(What the task requires):
For the entries below, repeat exactly each line starting with the one that contains "Given: Click the gold coin cost icon" and going on through the one that contains "You are a computer-use agent. Image", and no others.
● ● ●
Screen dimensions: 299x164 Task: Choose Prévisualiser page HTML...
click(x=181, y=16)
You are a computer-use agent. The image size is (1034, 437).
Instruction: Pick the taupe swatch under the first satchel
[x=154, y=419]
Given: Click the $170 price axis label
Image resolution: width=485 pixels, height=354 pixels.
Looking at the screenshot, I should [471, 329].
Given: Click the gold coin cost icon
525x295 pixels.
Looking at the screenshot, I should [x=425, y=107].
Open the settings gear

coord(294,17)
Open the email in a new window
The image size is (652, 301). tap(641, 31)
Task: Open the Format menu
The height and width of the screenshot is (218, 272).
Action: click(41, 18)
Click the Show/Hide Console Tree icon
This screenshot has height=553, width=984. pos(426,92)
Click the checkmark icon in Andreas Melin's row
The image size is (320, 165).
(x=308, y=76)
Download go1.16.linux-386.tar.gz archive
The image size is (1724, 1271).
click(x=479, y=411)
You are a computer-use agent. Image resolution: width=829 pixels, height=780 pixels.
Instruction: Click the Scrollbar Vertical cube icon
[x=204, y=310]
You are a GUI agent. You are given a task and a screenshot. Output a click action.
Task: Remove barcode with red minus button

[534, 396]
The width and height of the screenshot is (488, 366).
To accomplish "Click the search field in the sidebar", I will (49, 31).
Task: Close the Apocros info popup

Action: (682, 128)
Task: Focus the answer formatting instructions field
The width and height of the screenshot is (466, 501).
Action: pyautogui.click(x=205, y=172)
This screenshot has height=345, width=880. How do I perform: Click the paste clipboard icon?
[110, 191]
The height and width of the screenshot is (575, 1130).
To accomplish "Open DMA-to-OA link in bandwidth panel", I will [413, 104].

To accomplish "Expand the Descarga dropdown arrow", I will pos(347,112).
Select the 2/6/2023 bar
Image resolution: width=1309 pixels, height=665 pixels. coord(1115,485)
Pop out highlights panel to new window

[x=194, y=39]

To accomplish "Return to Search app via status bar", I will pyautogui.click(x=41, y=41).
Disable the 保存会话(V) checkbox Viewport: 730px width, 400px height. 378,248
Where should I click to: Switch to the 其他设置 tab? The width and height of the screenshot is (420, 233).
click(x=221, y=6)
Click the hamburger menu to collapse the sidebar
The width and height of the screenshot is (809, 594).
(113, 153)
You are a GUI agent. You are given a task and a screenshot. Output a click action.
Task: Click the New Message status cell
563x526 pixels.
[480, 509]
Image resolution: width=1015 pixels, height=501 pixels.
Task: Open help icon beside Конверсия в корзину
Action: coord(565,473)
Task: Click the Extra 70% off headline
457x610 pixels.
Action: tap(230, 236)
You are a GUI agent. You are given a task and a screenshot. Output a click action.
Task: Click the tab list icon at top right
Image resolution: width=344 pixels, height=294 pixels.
● ● ●
(Exercise solution):
Given: Click the gold coin cost icon
525x295 pixels.
Looking at the screenshot, I should [x=425, y=107].
Open the settings gear

coord(294,17)
Open the email in a new window
The image size is (652, 301). tap(641, 31)
Task: Open the Format menu
The height and width of the screenshot is (218, 272).
Action: click(41, 18)
Click the Show/Hide Console Tree icon
This screenshot has height=553, width=984. pos(426,92)
Click the checkmark icon in Andreas Melin's row
The image size is (320, 165).
(x=308, y=76)
Download go1.16.linux-386.tar.gz archive
The image size is (1724, 1271).
click(x=479, y=411)
You are a computer-use agent. Image resolution: width=829 pixels, height=780 pixels.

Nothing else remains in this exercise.